◆ **REQUEST 1**: According to the passage on Hamilton's traversal puzzle, what was the puzzle originally called?
◆ **REQUEST 2**: Continue the passage on Hamilton's traversal puzzle, starting after its final sentence.

◆ **EXTRACT PROVIDED**:
☆ ☆ ☆ ☆ ☆ ☆ ☆

Often, with a bit of imagination, one can use mathematics to capture geographical structure and use geographical analysis to further mathematical inquiry. Such was the case for Königsberg; another classical case involved Hamilton's interest in traversability.
Hamilton was interested in a different type of graphical traversal (Harary, 1969). Instead of having every edge occur exactly once, he wanted each node represented exactly once along the traversal. For instance, in the graphical representation of the cube below (Figure 1.5), the sequence A, B, C, D, E, F, G, H, A, would produce a hamiltonian circuit.
Figure 1.5. Cube represented as a graph. The sequence A, B, C, D, E, F, G, H, A, produces a hamiltonian circuit.
Hamilton himself presented this problem in the form of a puzzle called The Traveller's Dodecahedron: A Voyage Round the World (Biggs, Lloyd, and Wilson, 1976; originally called The Icosian Game), a graphical representation of the dodecahedron with city names (according to Biggs, Lloyd, and Wilson these are: Brussels, Canton, Delhi,...,Zanzibar) attached to each node. See if you can solve Hamilton’s puzzle, using the graph of the dodecahedron in Figure 1.6.

☆ ☆ ☆ ☆ ☆ ☆ ☆

◆ **RECORDS SHOWN**:
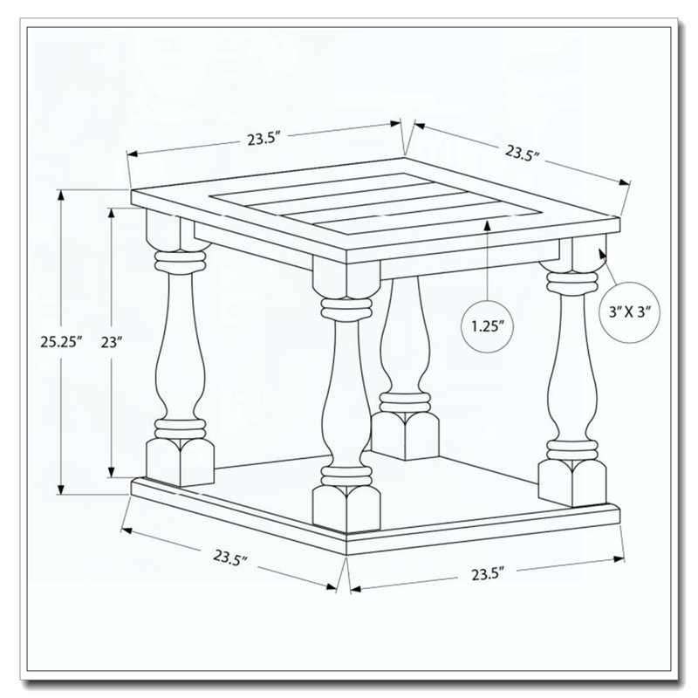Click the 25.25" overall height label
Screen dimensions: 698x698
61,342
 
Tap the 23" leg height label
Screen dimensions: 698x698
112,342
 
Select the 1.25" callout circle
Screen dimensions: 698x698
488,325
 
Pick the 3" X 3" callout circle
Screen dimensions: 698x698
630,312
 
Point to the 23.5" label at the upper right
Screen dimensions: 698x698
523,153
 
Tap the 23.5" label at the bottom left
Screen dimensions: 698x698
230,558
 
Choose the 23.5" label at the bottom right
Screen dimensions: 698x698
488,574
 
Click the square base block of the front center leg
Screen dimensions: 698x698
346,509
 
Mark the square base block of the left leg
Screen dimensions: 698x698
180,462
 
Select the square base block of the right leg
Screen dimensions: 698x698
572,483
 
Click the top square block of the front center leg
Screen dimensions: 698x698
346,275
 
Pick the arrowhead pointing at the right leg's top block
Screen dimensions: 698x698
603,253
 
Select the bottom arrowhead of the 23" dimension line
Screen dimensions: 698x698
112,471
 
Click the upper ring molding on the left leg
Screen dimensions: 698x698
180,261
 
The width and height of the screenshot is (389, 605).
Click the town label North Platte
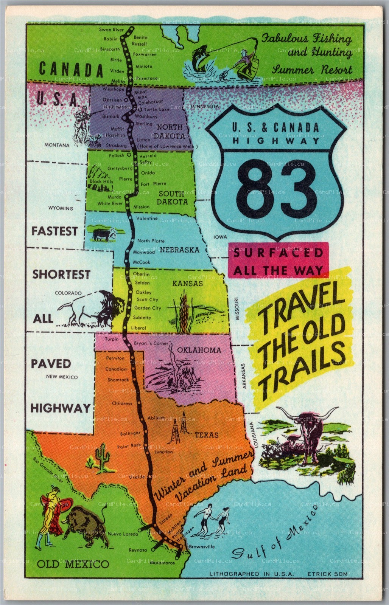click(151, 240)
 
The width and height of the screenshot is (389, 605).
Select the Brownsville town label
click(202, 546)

☆ ☆ ☆ ☆ ☆ ☆ ☆

◆ **WRITTEN REPLY 1**: The Icosian Game

◆ **WRITTEN REPLY 2**:
Figure 1.6. Dodecahedron represented as a graph. Each node represents a city. Is this graph hamiltonian? It is, as the pattern of node labeling suggests.
It can be quite difficult to determine whether a given graph is or is not hamiltonian. Here are a few easy examples of graphs that are not hamiltonian (Figure 1.7). To traverse all nodes, and return to the origin, requires passing through a node twice.
Figure 1.7. Graphs that are not hamiltonian; it is not possible to traverse each node exactly once and return to the origin. In the example on the left, it is not possible to traverse each node exactly once; in the example on the right, it is possible to traverse each node exactly once but not possible to do so and return to the origin.
Hamilton shows us that there is more going on behind a simple global issue, such as traversing a set of cities, than meets the eye. Hamilton and Euler saw "geo-graphs" as an initial stimulus for far-reaching research. Research that is more contemporary involves problems of finding tours of nodes and edges, in the Travelling Salesman problem (Dantzig, Fulkerson, and Johnson, 1954) and the Steiner problem (Cockayne, 1967). Careful initial alignment of the geographical and mathematical elements can penetrate in many different directions (Arlinghaus, 1977). It is such alignments and their consequences that are the thrust of this book.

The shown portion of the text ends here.